Penurunan terbaru ini terjadi setelah JPMorgan Chase & Co. memangkas target harga saham Coinbase sebesar 27% pada 10 Februari, karena “harga aset kripto yang melemah”, penurunan volume trading, dan adopsi stablecoin yang melambat.
Saham Coinbase mencerminkan volatilitas Bitcoin, turun 60% dari level tertinggi 18 Juli, sedangkan Bitcoin sendiri sudah jatuh hampir 50% dari rekor tertinggi awal Oktober 2025 di sekitar US$126.000 menjadi di bawah US$63.000 pada awal Februari 2026.
Kekayaan Armstrong sangat terikat pada kepemilikan saham 14% di Coinbase, platform trading aset kripto yang berbasis di New York dan ia dirikan bersama Fred Ehrsam pada 2012.
Ia juga memiliki investasi di NewLimit, startup bioteknologi yang fokus pada bidang longevity, dan selama ini ia secara bertahap menjual sebagian kepemilikan di Coinbase.
Meski mengalami kerugian besar di atas kertas, Armstrong masih berstatus miliarder, dengan kekayaan diperkirakan sekitar US$7,5 miliar.
Dampak penurunan pasar aset kripto tidak hanya dirasakan Armstrong. Cameron dan Tyler Winklevoss, co-founder Gemini, melihat kekayaan bersih mereka turun menjadi masing-masing US$1,9 miliar dari US$8,2 miliar pada Oktober 2025.
Gemini baru-baru ini mengumumkan rencana untuk memangkas sekitar 25% karyawan dan mengurangi sebagian operasi internasionalnya.
Michael Novogratz, CEO Galaxy Digital, melihat kekayaannya merosot dari US$10,3 miliar menjadi US$6,2 miliar setelah kerugian lebih besar dari perkiraan senilai US$500 juta pada Q4 2025.
Co-founder Strategy Inc. Michael Saylor juga kehilangan sekitar dua pertiga dari kekayaannya, sehingga kekayaan bersihnya menjadi US$3,4 miliar.
Coinbase sendiri menghadapi tantangan operasional di tengah penurunan pasar. Volume trading anjlok tajam, dan pendapatan transaksi kuartal 4 2025 diperkirakan turun 33,5% dari tahun sebelumnya.
Sementara itu, para bettor di Polymarket menilai ada peluang 29% bahwa GAAP EPS Coinbase Global untuk kuartal terkait akan melampaui US$0,61.
Selama aksi jual ini, “Coinbase premium”—yaitu selisih harga BTC di Coinbase dibanding exchange lain—menjadi negatif. Ini menunjukkan permintaan institusi AS yang lebih lemah dan potensi arus keluar dana.

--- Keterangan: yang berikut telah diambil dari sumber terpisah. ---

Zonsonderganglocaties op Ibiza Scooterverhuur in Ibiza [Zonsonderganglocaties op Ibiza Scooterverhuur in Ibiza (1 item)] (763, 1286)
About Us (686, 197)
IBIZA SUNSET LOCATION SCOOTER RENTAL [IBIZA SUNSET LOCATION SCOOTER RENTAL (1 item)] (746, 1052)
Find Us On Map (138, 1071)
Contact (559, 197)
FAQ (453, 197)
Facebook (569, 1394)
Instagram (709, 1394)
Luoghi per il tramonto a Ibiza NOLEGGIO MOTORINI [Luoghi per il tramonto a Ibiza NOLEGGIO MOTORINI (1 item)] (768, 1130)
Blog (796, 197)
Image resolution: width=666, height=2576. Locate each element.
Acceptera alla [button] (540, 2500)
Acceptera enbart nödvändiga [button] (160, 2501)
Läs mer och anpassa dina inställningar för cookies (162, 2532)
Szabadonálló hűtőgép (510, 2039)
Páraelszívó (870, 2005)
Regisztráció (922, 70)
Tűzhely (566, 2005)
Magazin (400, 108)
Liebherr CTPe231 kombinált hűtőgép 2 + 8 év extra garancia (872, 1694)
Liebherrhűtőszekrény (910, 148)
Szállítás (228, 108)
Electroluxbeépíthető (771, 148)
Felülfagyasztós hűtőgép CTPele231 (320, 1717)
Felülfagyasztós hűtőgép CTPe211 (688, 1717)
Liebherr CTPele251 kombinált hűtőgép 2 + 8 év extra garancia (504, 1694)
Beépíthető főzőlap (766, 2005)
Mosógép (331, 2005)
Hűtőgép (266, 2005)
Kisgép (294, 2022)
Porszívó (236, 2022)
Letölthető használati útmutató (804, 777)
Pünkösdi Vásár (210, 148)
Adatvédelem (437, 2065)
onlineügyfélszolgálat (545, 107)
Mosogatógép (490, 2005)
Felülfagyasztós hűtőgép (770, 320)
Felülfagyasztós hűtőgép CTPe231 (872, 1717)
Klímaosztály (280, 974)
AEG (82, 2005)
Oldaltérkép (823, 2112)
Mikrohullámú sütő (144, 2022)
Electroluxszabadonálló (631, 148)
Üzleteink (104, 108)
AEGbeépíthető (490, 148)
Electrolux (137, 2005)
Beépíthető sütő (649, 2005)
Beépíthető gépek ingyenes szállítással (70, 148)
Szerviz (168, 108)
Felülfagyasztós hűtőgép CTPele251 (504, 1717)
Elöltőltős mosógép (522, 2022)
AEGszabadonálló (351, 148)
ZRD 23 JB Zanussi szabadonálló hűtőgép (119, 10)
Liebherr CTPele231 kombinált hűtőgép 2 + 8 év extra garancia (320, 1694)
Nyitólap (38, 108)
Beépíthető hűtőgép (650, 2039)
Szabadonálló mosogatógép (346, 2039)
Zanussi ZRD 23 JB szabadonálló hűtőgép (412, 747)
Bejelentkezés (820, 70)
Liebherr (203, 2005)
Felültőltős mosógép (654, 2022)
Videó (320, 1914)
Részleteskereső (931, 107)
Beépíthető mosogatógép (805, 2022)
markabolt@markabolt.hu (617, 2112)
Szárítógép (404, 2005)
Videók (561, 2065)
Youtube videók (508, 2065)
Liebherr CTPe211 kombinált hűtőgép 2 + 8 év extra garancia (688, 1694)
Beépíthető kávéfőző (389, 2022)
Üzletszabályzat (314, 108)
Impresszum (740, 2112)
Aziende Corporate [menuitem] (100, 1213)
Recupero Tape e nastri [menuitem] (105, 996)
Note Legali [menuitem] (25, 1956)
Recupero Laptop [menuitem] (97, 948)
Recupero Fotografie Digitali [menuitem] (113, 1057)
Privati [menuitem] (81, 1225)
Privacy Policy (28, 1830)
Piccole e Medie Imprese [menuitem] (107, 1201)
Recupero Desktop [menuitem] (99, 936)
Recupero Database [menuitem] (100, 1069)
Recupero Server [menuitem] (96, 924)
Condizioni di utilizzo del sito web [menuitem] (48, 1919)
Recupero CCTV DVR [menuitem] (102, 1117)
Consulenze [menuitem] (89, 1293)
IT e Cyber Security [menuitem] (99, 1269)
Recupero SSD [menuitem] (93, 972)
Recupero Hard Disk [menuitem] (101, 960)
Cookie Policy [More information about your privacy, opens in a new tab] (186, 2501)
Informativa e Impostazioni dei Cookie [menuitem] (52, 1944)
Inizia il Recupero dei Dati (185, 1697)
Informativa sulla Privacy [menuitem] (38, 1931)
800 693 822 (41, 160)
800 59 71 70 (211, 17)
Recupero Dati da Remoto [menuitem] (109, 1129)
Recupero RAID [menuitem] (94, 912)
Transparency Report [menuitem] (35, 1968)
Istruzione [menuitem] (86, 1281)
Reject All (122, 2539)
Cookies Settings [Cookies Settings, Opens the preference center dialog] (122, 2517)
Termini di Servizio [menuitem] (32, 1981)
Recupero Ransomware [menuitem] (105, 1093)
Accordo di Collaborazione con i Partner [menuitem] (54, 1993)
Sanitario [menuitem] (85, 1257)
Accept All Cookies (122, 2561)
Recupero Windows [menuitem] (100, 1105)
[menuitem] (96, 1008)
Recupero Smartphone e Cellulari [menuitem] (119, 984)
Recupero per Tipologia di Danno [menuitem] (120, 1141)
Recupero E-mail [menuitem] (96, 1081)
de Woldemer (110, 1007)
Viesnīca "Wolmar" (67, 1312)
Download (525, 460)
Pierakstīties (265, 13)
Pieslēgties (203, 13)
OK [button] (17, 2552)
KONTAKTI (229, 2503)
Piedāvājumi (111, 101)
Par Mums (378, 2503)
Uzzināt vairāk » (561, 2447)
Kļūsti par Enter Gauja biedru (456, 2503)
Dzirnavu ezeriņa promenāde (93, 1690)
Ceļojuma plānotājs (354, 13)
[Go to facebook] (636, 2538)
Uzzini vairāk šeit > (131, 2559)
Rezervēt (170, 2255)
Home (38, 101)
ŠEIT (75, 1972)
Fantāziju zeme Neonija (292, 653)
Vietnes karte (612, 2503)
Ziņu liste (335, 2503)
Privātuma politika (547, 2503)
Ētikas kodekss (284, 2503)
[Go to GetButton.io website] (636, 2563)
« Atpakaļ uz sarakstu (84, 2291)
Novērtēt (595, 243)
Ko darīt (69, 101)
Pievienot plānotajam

Exchange ini juga menghadapi tekanan dari regulasi dan persaingan dari platform aset kripto lain seperti Hyperliquid.
Meski pasar sedang gonjang-ganjing, Armstrong tetap mempertahankan pandangan bullish jangka panjang. Ia secara terbuka menyebut aset kripto sebagai “menggerogoti layanan keuangan dengan kecepatan luar biasa” dan melihat penurunan pasar sebagai peluang untuk menciptakan produk baru.
Armstrong juga pernah memprediksi bahwa Bitcoin bisa mencapai US$1.000.000 pada tahun 2030, dengan menempatkan aset digital ini sebagai alat pemerataan kekayaan dan inovasi keuangan.
namun, meskipun kekayaan Armstrong sangat terdampak, posisinya sebagai pendiri dan pemegang saham utama bisa semakin menguat di masa depan.
Secara historis, penurunan pasar telah memperkuat posisi platform yang bertahan, dan Coinbase berpotensi muncul lebih efisien serta semakin dominan jika adopsi dari ritel dan institusi kembali meningkat.
Meski begitu, pelemahan pasar yang berkepanjangan atau kondisi “crypto winter” penuh bisa memberikan tekanan pada pertumbuhan dan menguji strategi para pemimpin.
Gelombang kerugian baru-baru ini menunjukkan tingginya volatilitas pasar aset kripto. Walaupun Armstrong keluar dari daftar 500 teratas Bloomberg karena kekayaan kertasnya menyusut tajam, para pionir aset kripto jangka panjang seperti dirinya sudah terbiasa menghadapi berbagai siklus pasar sejak 2012.